You become less shaken by judgment - because you’ve done the work of seeing your role clearly, and you value it to your core.
It doesn’t mean you never question yourself, of course, I can promise you that from my own personal experience.
But you are no longer led by those questions.
You don’t spend your days wondering whether you’re wasting your potential, or letting your qualifications gather dust, or falling behind while everyone else moves forward.
Because you know: this is forward.
This is growth.
This is contribution.
And when the going gets tough or challenging or hard, as it often does in this lifestyle, instead of wondering what’s wrong with me, or why is this so hard I should be better at this, you begin to understand:
Of course it’s hard.
This is high-responsibility work.
When you internalise all of this, it helps you stand up a little straighter in career conversations that used to make you feel awkward. You don’t rush to explain your choice, or try to frame it in a way that makes it easier to swallow for someone who still believes school is the gold standard childhood. You don’t find yourself fumbling to justify the kind of life you’re building, or shrinking a little when someone talks about their latest promotion.
Because you’re no longer measuring yourself by someone else’s definition of contribution.
You’re no longer waiting for the world to validate what you already know.
You’re building something significant inside your home and family - something complex, something demanding, something deeply human - and you are holding that role with the kind of care and commitment that deserves to be recognised.
Not just by other people. That would be nice.
But by you.
And when that recognition properly settles in, it just feels different. Not in the way that everyone suddenly understands, or the world starts handing out awards for what you do. That probably won’t happen, I’m afraid. Maybe one day, let’s keep working on it.
But because something has shifted internally. Something has changed in your identity.
You know what you’re carrying. And you know what it costs - physically, emotionally, relationally - to do this day in and day out with intention and effort.
And when you know that, when you’ve seen it clearly and started owning it fully, the noise around you dulls down. It’s not that the questions or assumptions disappear. But they do lose their grip.
You feel less like you need to prove the legitimacy of your days.
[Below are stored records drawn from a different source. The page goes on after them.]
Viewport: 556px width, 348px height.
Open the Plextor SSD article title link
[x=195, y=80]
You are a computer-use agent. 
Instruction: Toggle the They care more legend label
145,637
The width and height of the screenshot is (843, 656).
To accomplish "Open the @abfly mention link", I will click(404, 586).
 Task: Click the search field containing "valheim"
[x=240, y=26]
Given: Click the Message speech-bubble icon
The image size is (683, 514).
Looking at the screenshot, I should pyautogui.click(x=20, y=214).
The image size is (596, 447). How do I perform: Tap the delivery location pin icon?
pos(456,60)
Because now, you’re seeing this role for what it is. And you’re seeing yourself for who you are.
Close
So now that we’ve said all this out loud - now that we’ve taken the time to name what this role actually is - I want to leave you with this:
You haven’t just stepped away from the school system. You’ve stepped into something so much bigger than most people will ever understand.
You’ve taken on a level of responsibility that doesn’t come with any of the usual markers - no title, no pay grade, no professional roadmap - but make no mistake: it is real, serious, life-shaping work.
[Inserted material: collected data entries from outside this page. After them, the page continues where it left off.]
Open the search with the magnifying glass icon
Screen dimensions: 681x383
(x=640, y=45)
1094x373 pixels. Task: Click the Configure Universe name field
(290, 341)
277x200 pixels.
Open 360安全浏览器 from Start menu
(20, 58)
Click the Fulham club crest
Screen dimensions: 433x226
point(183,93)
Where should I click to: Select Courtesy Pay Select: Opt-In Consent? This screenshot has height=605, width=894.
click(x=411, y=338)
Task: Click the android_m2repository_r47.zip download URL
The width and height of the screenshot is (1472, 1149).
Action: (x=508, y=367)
And it is shaping you, too.
Because the longer you walk this path - the more you stretch to meet your child’s needs, and your family’s needs, the more you stay steady through the hard days, the more you learn to trust your instincts - the more you become someone new.
Someone who sees things differently. Someone who is building something real and genuine inside your family that will impact the world in a significant way.
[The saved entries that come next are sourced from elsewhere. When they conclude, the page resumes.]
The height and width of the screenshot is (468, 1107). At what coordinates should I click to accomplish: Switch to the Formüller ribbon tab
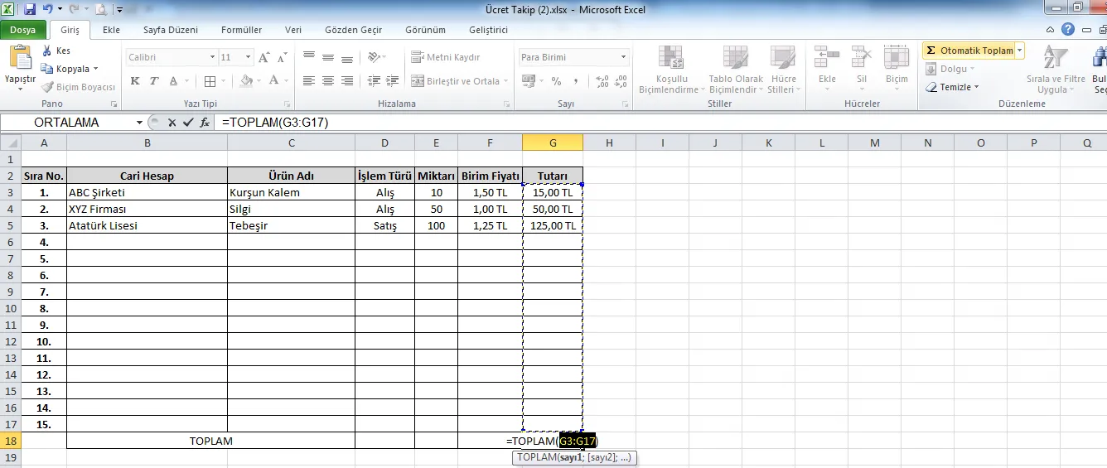(241, 30)
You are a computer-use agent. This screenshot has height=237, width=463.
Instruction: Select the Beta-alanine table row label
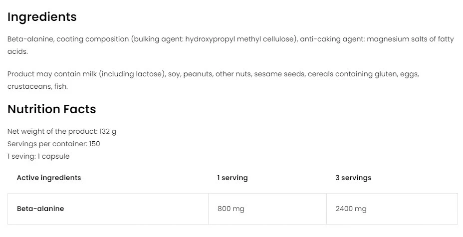tap(40, 209)
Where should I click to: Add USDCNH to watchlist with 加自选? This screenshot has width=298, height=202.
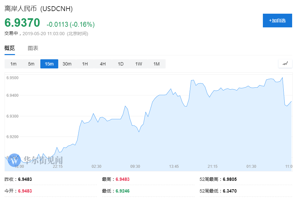(x=277, y=21)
So, please, don’t let the absence of outside validation make you question the value in what you’re doing. Or question your identity.
Don’t let the job title you used to have - or the one you thought you might have one day - or the one someone you know has - don’t let any of that define the value of your days.
Look at what you’ve taken on.
Really look at it.
And then ask yourself:
What kind of person steps into all that, and takes it on, and grows in it, and does whatever they can to do it well? That’s a very special person.
And if your child could see it all from the outside - the effort, the steadiness, the care, and one day when they’re older they will - they’d tell you the same.
So, for now, while they’re still young, I’ll say it for them:
Thank you.
You matter. This matters. And you are doing the most important work there is.